● **Статья**:
□ □ □

Признаюсь, я был сильно обескуражен. Во-первых, я думал, что они мне не помогают, а платят заслуженный мною гонорар. Во-вторых, я купил всего-навсего «Запорожец» (не новый и в единственном числе), в-третьих, машину эту я купил не на их деньги, а если бы даже и на их, то какое их дело. Я порывался вернуть им договор вместе с авансом, но Ася меня отговорила.
Между тем Кондратович продолжал меня осуждать, и его дурацкая точка зрения была разделена другими членами редколлегии, включая Твардовского, который, кстати сказать, ездил на «Волге» со сменными шоферами, но, как он полагал, было ему по чину.
Как-то уезжая на юг, я оставил свой «Запорожец» в Красной Пахре, на даче у Владимира Тендрякова, с которым дружил. Однажды Твардовский, живший по соседству, зашел к Володе опохмелиться «после вчерашнего», и когда во время разговора зашла речь обо мне, стал меня ругать, повторяя обвинения Кондратовича, что вот, мол, они мне помогают, а я покупаю автомобили. Через некоторое время провожаемый хозяином А.Т. заметил в углу Володиного участка транспортное средство, которого он, кажется, до того еще близко не видывал. «Что это?» – спросил он. «Машина Войновича», – сказал Тендряков. Твардовский приблизился к машине, обошел ее, заглянул внутрь, засмеялся радостно, пнул колесо ногой и сказал: «А мне сказали – автомобиль».
На этот раз он меня простил, но его отношение ко мне исправилось ненадолго.
В 67-м году, закончив первую часть (половину первой книги) «Чонкина», я дал прочесть написанное Асе, а потом Сацу. Игорь Александрович сначала пообещал показать рукопись Твардовскому. Потом забоялся и собрался нести ее Кондратовичу. Я его вовремя остановил, понимая, что худшего адреса просто нет. Решился отнести сам.
Хотя я уже не был человеком с улицы, но просто так прийти к Твардовскому я не мог, надо было через Софью Ханановну просить о приеме. Твардовский встретил меня хмуро, но просьбе не удивился. Я не хочу давать рукопись членам редколлегии? Хорошо, он прочтет сам. Через несколько дней Софья Ханановна позвонила и сказала, что Твардовский готов меня принять. В «Новый мир» меня провожал Виктор Некрасов. Он уже выпил, был возбужден и, как мне показалось, в самом деле за меня волновался.

□ □ □

● **Предоставленные материалы**:

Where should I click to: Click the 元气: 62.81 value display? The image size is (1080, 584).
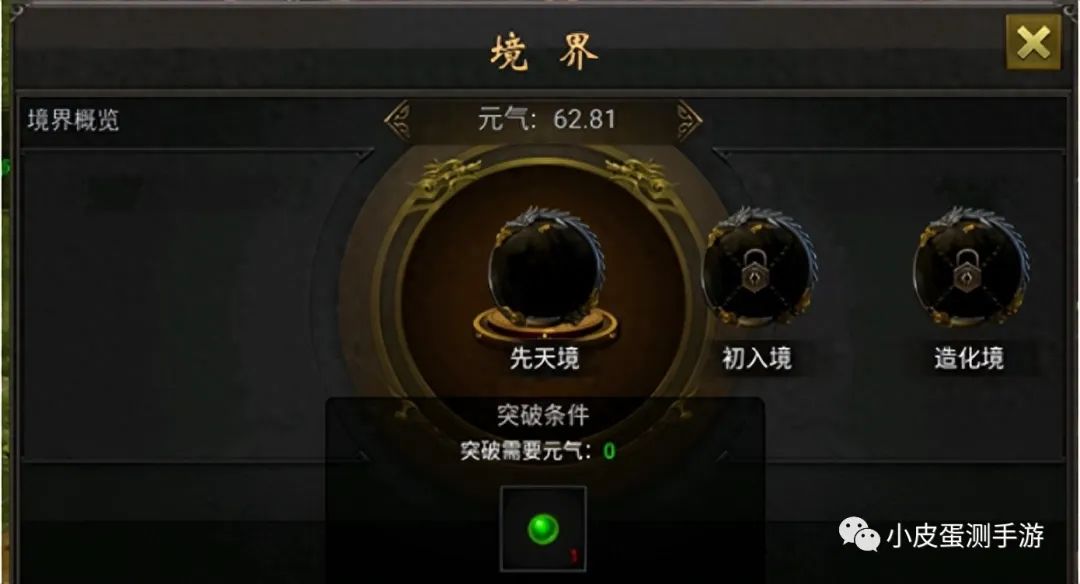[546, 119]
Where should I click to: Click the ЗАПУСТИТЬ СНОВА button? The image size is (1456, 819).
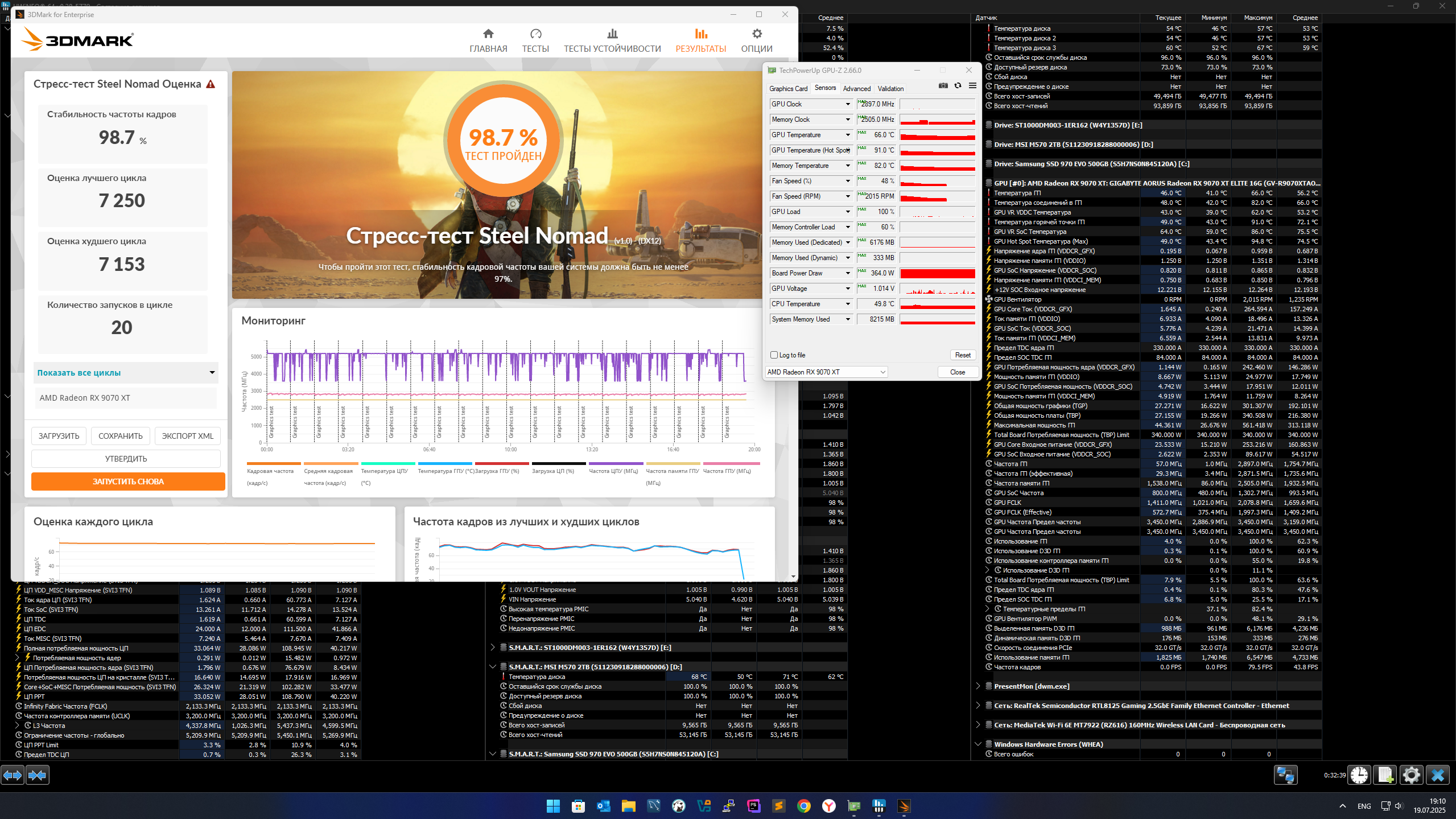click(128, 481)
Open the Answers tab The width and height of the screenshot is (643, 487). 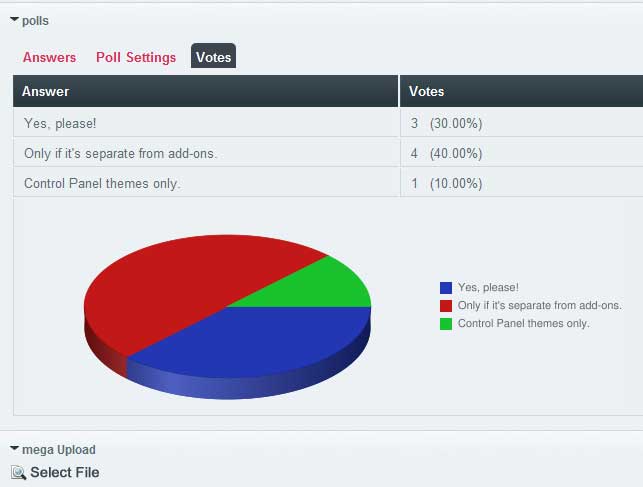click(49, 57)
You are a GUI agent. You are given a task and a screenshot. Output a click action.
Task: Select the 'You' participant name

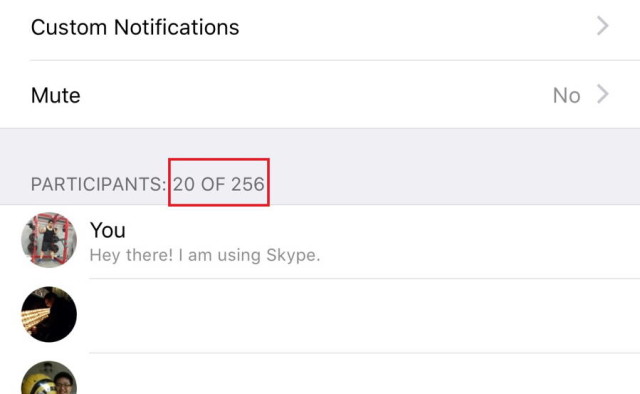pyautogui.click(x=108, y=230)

□ □ □

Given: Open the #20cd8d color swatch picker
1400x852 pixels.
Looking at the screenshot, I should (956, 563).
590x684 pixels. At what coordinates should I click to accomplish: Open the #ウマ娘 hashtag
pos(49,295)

□ □ □

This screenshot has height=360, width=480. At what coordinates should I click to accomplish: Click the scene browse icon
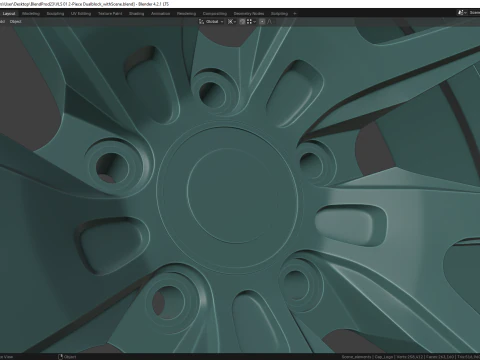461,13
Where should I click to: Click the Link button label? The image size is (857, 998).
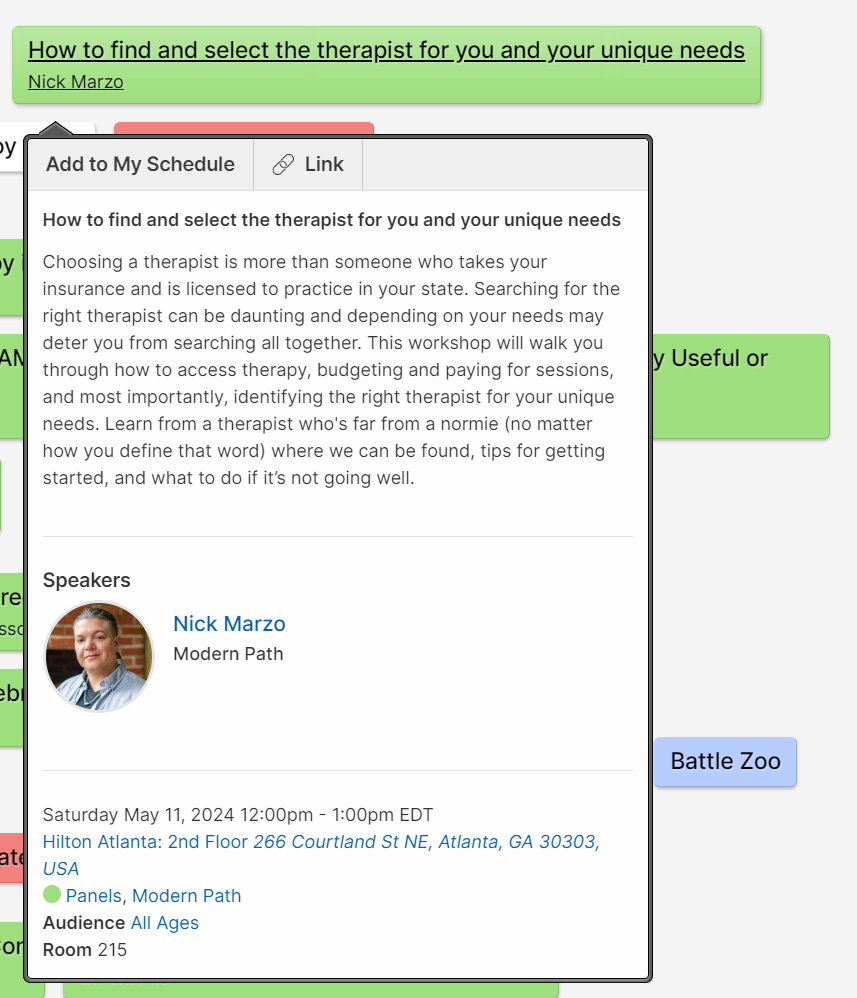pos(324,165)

□ □ □

● **Задание A**:
Ответьте по статье о Твардовском и «Новом мире»:
(i) На какой машине ездил Твардовский?
(ii) У кого и где был оставлен «Запорожец» перед поездкой на юг?
(iii) Кто провожал в «Новый мир» на встречу с Твардовским?
● **Задание B**: Продолжите статью о Твардовском и «Новом мире», начав сразу после её последнего предложения.
Приведённые материалы не связаны со статьёй.

● **Ответ A**:
(i) На «Волге» со сменными шоферами.
(ii) У Владимира Тендрякова, на его даче в Красной Пахре.
(iii) Виктор Некрасов.

● **Ответ B**:
– Володька, не бойся, – говорил по дороге, – все будет хорошо. Конечно, твой Чонкин Тёркину не родня, и, может быть, он даже анти-Тёркин, поэтому у Трифоныча может возникнуть ревнивое чувство, но он все-таки одаренный человек и мозги еще не пропил. Он же художник, он широкий, ему «Чонкин» понравится.
– Мой юный друх… – не глядя мне в глаза, начал Твардовский и дальше мог бы не продолжать. Вот когда я пожалел, что разрешил не называть себя по имени-отчеству. Просто по имени он так ни разу меня, кажется, и не назвал (вообще никак не называл), а тут насмешливое саркастическое «мой юный друх».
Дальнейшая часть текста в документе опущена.